For years the Cape wine industry has been muttering about the need to expand the market for our excellent products.
We’ve entered our wines in competitions in Brussels, London, Chicago and New York with excellent results.
It’s only been at home that we have neglected the market.
Until quite recently wine has been marketed as an almost exclusively “white” product.
Our advertising tends to show gracious Cape Dutch farmsteads, where white people sip wine in front of log fires. It’s shown as elegant, essential to gracious living, refined… and white.
At last the industry is realizing the market potential closer to home.
The Soweto Wine Festival has proved a resounding success for the past couple of years. Wine producers who have exhibited there ave been amazed at the interest among black wine lovers.
Now the spotlight falls on Gugulethu in the Cape, where the TOPS Gugulethu Wine Festival will be held of May 27 and 28.
Nederburg will sponsor the festival’s wine lounge, with their white wine maker, Tariro Masayiti, as host.
Marilyn Cooper, head of the Cape Wine Academy and co-founder of the Soweto Wine Festival, says the Gugulethu Festival has huge potential for local winemakers.
“This is an important festival for all wineries to attend.

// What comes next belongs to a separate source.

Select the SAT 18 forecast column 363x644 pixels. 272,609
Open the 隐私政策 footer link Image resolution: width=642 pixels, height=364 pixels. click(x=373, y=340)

This market has the potential to quadruple over the next three to five years,” she says. “It is an opportunity for wineries to develop one-on-one relationships with an influential audience as was seen at the Soweto Wine Festival.”
More than 2000 people are expected to attend during the two days of the Gugulethu Festival, which will take place on the rooftop of the Gugulethu Mall.
I do hope there will be a fair sprinkling of white faces among the Gugs festival goers. Wine could serve as a good bonding agent between our communities.